L'émergence d'une nouvelle rhétorique

Mais Pierre Mounier ne croit pas pour autant à la défaite de la narration. Selon lui, nous sommes à une période de transition, qui voit plutôt émerger de nouvelles formes de rhétorique, les plus anciennes étant devenues obsolètes. La visualisation des données est en elle-même une façon de présentter et d'interpréter des données chiffrées. Des sites tels que Storify (mentionné par Alexandre Roberge dans son article sur les nouvelles formes du récit) autorisent à recréer un fil narratif entre des éléments disjoints traitant d'un même sujet. Et la formidable vogue de la "curation", prenant la place des médiations traditionnelles qui ont perdu une bonne part de leur crédit, montre que la création du sens constitue une demande importante de la part des utilisateurs du web, qui ne disposent pas nécessairement du temps et des outils conceptuels nécessaires pour le faire émerger eux-mêmes. 
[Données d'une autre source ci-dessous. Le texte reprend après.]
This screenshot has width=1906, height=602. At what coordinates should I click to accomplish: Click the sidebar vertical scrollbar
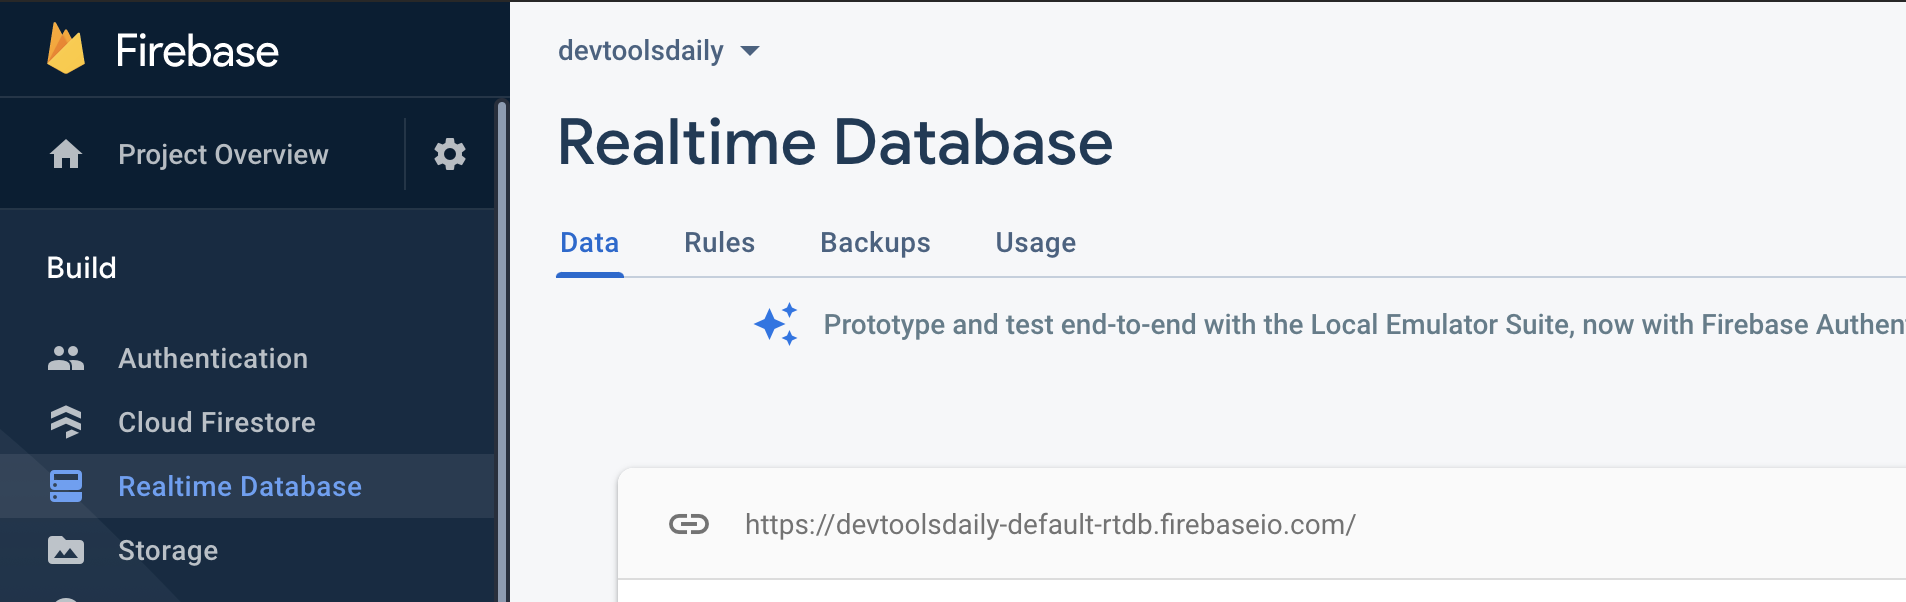501,350
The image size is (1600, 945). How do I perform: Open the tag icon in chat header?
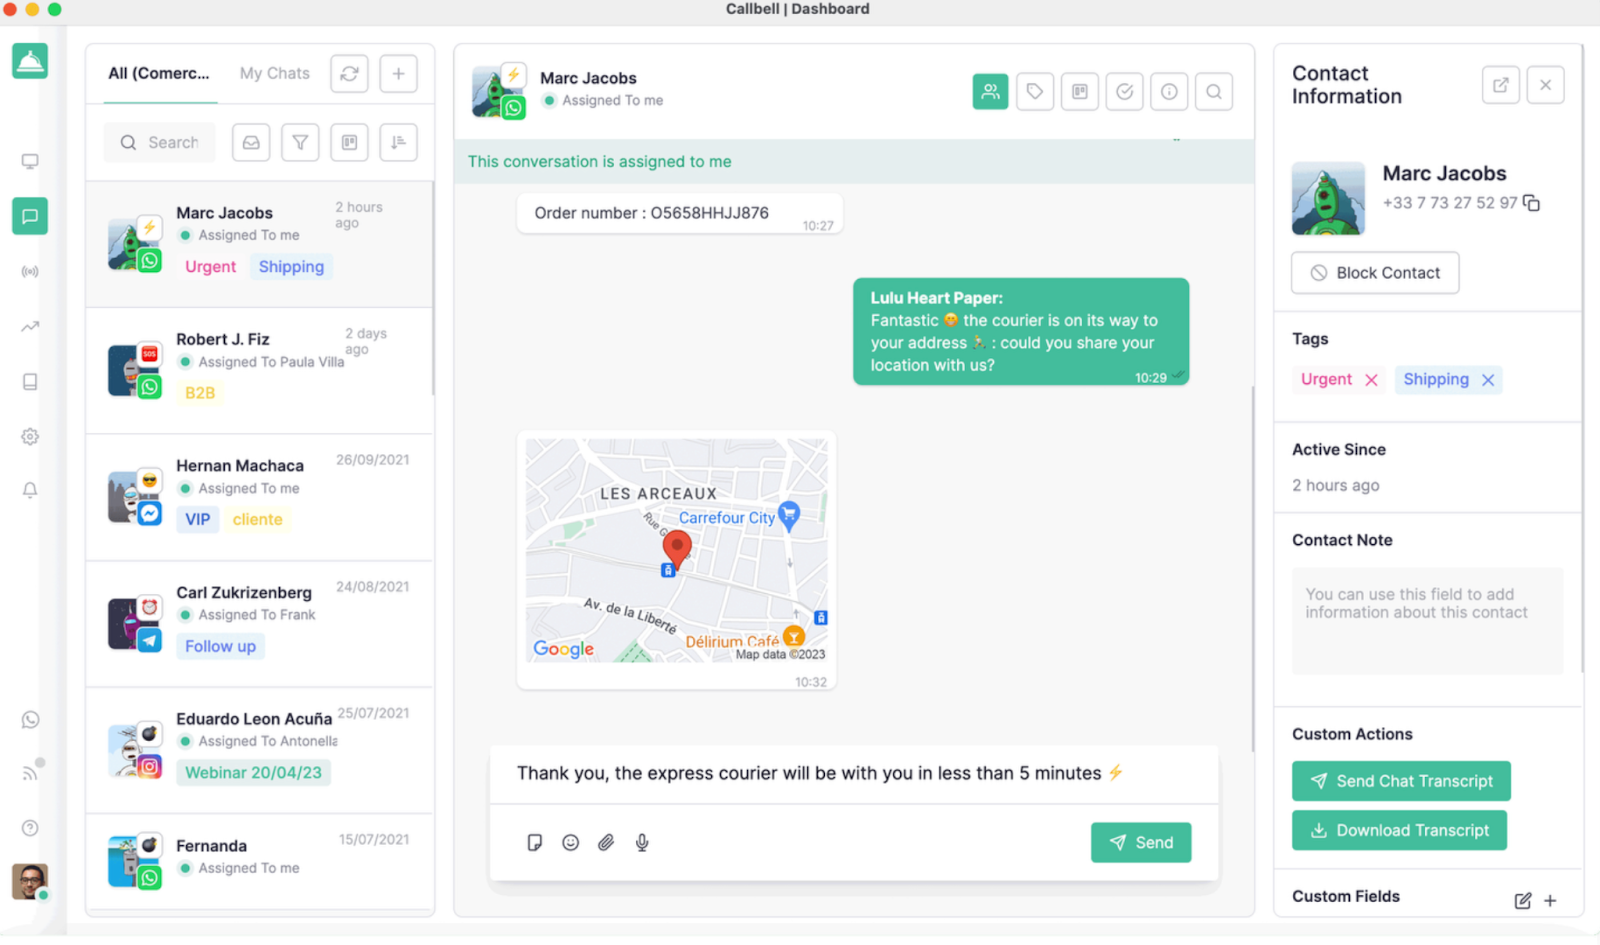pyautogui.click(x=1035, y=92)
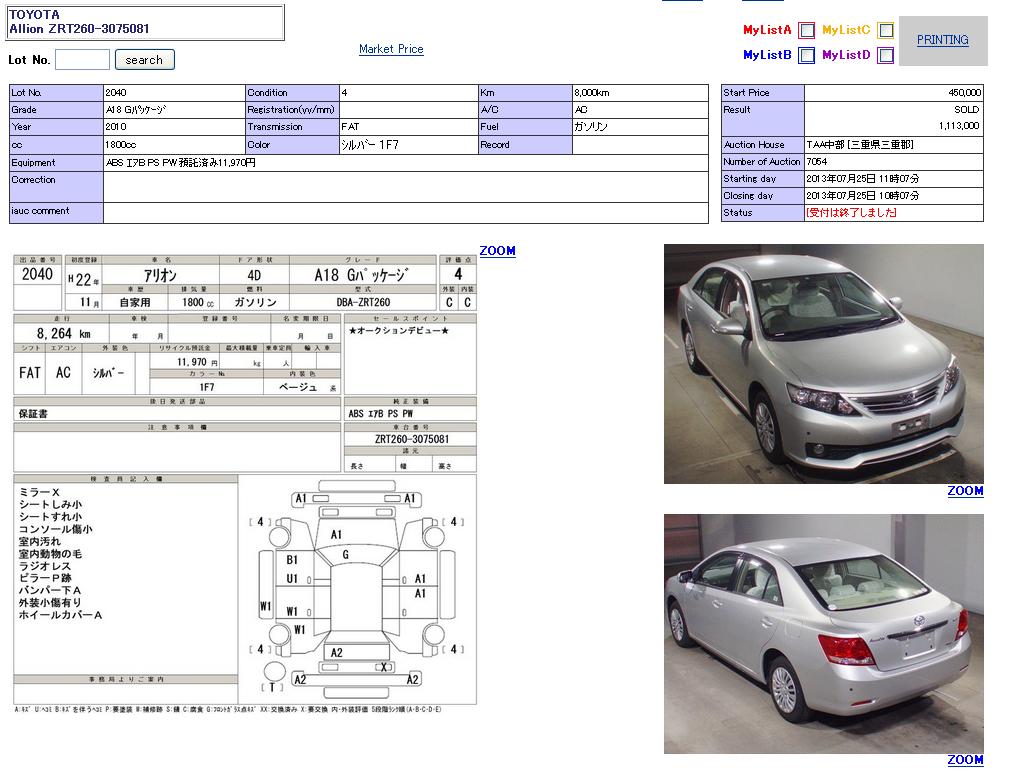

Selon Pierre Mounier, le changement majeur tient moins à la chute supposée de la narration qu'à l'identité de ceux qui sont autorisés à la créer. La crise de confiance qui touche toutes les institutions et notamment les gouvernements, dont la crédibilité a été mise à mal par des initiatives telles que Wikileaks, conduit les individus à tourner leurs regards vers de nouveaux médiateurs : des genscomme eux , des gens dont la réputation, dépendante de leurs activités bien plus que de leur statut, est irréprochable, des gens qui font la preuve en permanence de leur expertise. L'autorisation à créer du discours et donc à produire du sens à partir de données n'est jamais acquise une fois pour toute. En outre, elle est de plus en plus souvent accordée à un collectif : c'est le groupe qui produit le sens, bien plus que l'individu. 

Refonder le discours légitime de l'enseignant

Ce déplacement de la légitimité discursive touche de plein fouet le monde éducatif. Nombre d'enseignants se plaignent de voir leur parole récusée par les élèves, qui refusent ici la voix de l'institution personnifiée dans le prof. Mais si l'enseignant demande aux élèves de constuire eux-même le discours à partir des informations qu'ils collecteront dans les ouvrages de référence et sur la toile d'une part, par le biais de la confrontation de leurs représentations et interprétations d'autre part, il devra malgré tout les accompagner et faire oeuvre de médiation pour aider notamment les plus jeunes à assembler les pièces. 

Cours magistral contre travail coopératif, le choix ne porte pas seulement sur le choix de la technique pédagogique la mieux adaptée aux caractéristiques des jeunes générations, mais aussi sur la technique qui favorisera la meilleure construction des savoirs par ceux qui sont censés les assimiler.  Et le cours magistral n'est sans doute pas à jeter aux oubliettes. Sans doute faut-il l'adapter et y intégrer des données, beaucoup de données vérifiables, plutôt que ce qui pourrait passer pour de l'opinion personnelles. L'exemple de Hans Rosling est à ce niveau édifiant : dans les exploitations pédagogiques de Gapminder, il concilie tout à la fois une quantité astronomique de données publiques et un discours interprétatif puissant. Une voie à suivre, très certainement.

Du discours aux données : vers la fin de la rhétorique ? Pierre Mounier, Internet Actu, 13 mai 2011.

Faire parler les statistiques mondiales avec Gapminder. Thot Cursus, 25 janvier 2011.